The products reportedly entered through ports in Shanghai and more than 7500 people who may have been exposed tested negative for coronavirus.
Prime Minister Jacinda Ardern said in the post-Cabinet press conference yesterday the Government hadn't spoken to Chinese authorities but were working to get to the bottom of it.
O'Connor said he'd been updated this morning that there was still no evidence New Zealand meat was the source of the positive test results - but that it was stored with products from Latin America.
"No links to us."
He didn't think the reporting would have an adverse affect on the perception of New Zealand products in international markets.

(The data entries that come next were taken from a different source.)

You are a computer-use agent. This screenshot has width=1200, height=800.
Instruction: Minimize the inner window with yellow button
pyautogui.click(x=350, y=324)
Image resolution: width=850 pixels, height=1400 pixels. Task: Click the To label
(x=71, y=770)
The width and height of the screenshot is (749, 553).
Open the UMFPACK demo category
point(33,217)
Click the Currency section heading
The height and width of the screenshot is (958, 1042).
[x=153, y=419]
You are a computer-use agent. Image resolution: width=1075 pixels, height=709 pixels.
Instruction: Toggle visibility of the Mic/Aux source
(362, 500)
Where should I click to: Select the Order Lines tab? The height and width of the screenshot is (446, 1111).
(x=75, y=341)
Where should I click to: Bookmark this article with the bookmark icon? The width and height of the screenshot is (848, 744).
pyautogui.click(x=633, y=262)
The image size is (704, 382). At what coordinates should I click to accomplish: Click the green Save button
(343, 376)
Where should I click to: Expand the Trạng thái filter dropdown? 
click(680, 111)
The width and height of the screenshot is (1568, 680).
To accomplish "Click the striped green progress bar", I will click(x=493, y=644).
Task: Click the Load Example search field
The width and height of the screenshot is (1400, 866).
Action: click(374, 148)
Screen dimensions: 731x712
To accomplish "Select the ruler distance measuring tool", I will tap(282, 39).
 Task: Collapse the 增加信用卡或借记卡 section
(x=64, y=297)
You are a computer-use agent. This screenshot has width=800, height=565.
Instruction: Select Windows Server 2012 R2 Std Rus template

In the year to September, New Zealand exported $3.17 billion of meat and offal to China, making it the country's largest meat export market, according to Statistics New Zealand.
"I think we've been very upfront with all our trading partners, they understand our Covid situation," said O'Connor.
"Clearly we're continuing to trade goods but with goods from elsewhere in the world there's a high likelihood that they might get contaminated."
O'Connor said he was taking the reporting at face value and there was nothing to indicate it was China retaliating against something the New Zealand Government had done.
O'Connor said New Zealand had no ability to control other countries' importing procedures so our exports would continue to be mixed with those from other countries where the pandemic was rampant.
He said the Government was looking into whether goods imported to New Zealand needed to be swabbed for Covid-19.
Early investigations suggested the likelihood of traces of the virus being transferred from frozen goods was "very, very low".
"But you can probably find traces of DNA material if you really looked from countries where it's rampant."
The World Health Organisation advises there is no evidence that food or the food chain can transmit the virus.
"People should not fear food, or food packaging or processing or delivery of food," WHO's head of emergencies programme Mike Ryan told a briefing in Geneva.
"I would hate to think that we would create an impression that there's a problem with our food or there's a problem with our food chains."
WHO epidemiologist Maria Van Kerkhove said China had tested hundreds of thousands of packages and "found very, very few, less than 10" were positive for Covid-19.